Shaped by a new aid strategy, DFID will work to strengthen global peace and security. The government will increase aid spending to tackle the crisis in Syria and the related region. The government will also expand the cross-government Conflict, Security and Stability Fund from £1 billion in 2015-16 to over £1.3 billion by 2019-20. This will include increased resource and expertise to tackle the drivers of violent conflict which threaten stability and development.
Long term investment
Emerging and developing economies are becoming increasingly important for global growth, and the government will give greater priority to promoting the economic reforms needed to support this. The Spending Review creates a new National Security Council led Prosperity Fund, worth £1.3 billion over the next 5 years.
DFID will continue to invest in improving the lives of the world’s poorest. This investment will include getting 11 million children into school, helping 60 million people get access to clean water and sanitation, saving 1.4 million children’s lives through immunisations, and improving nutrition for at least 50 million people.
DFID will continue to invest more in building countries’ resilience to shocks and climate change through a 50% increase in government spending through the International Climate Fund.
The government has set out a new approach to UK aid spending in its new aid strategy. Development spending will be reshaped according to the government’s 4 strategic objectives of; strengthening global peace, security and governance; strengthening resilience and response to crises; promoting global prosperity; and tackling extreme poverty and helping the world’s most vulnerable.
DFID will continue to improve the impact of UK aid, including through cutting programmes that are poor value for money or have a weak fit with the government’s strategic objectives and reprioritising spending. This includes continuing the move away from traditional general budget support (unearmarked contributions to recipient countries’ budgets) to more targeted forms of financing.

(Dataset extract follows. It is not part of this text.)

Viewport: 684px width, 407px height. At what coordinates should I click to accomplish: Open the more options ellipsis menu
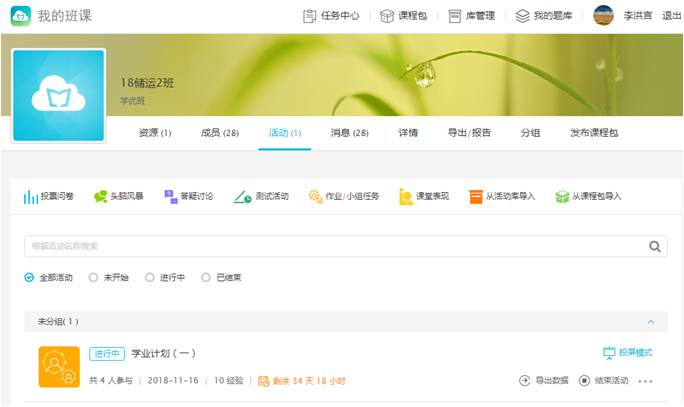tap(645, 381)
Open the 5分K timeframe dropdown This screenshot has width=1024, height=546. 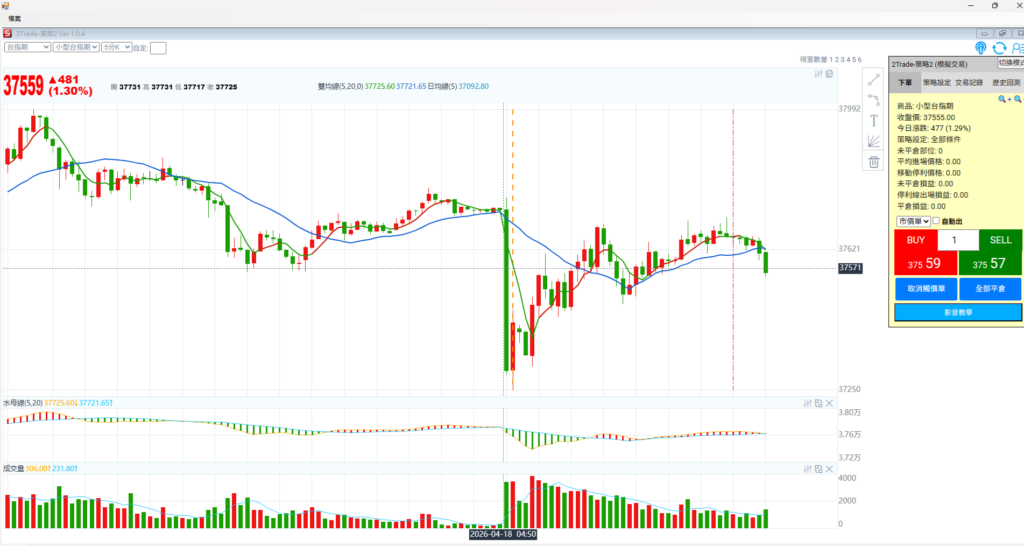point(116,47)
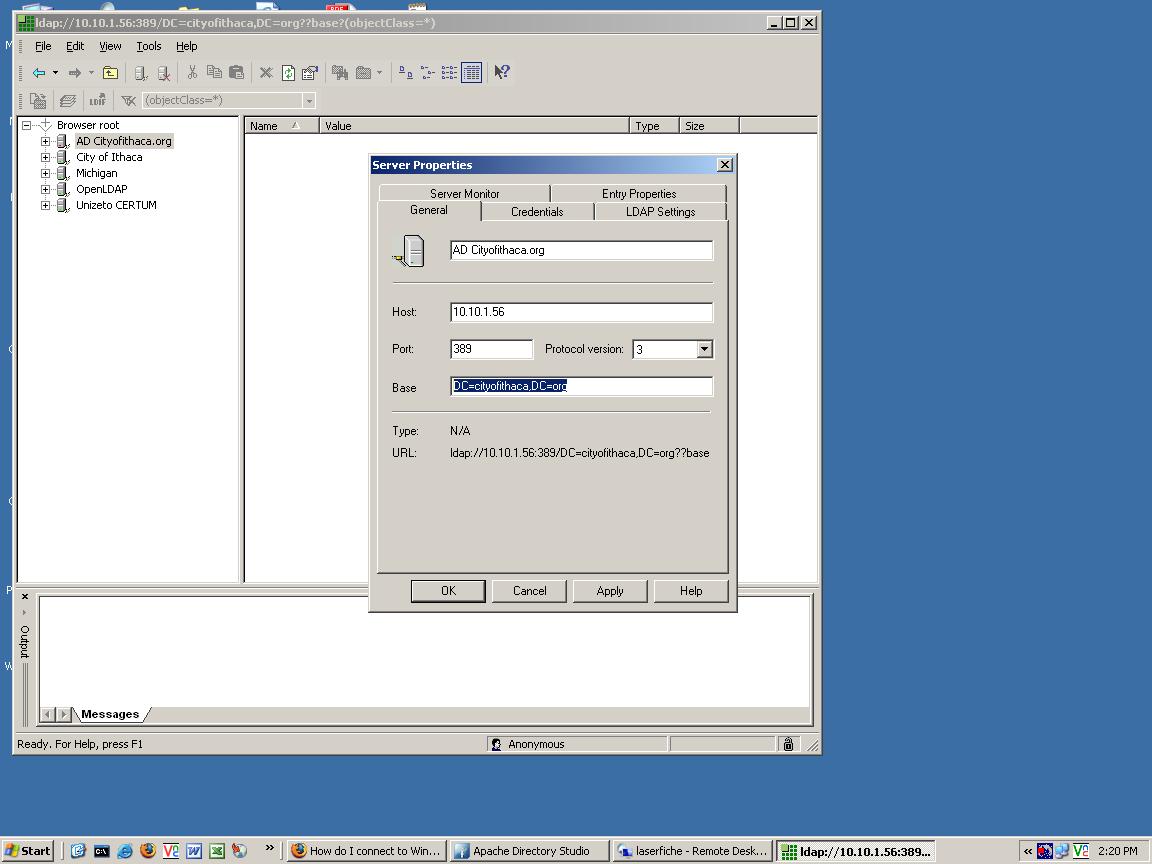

The government will aim for the first time for all UK government departments to be ranked as ‘good’ or ‘very good’ in the international Aid Transparency Index within the next 5 years.
DFID will make efficiency savings of over £400 million by 2019-20 through transformation of its administrative functions including improved central contract management, digital platform and technology. These savings will be recycled to deliver DFID’s aid commitments.
International Development Secretary Justine Greening said:
Our UK aid strategy sets out how Britain will tackle extreme poverty and in doing so protect our own national security and interests.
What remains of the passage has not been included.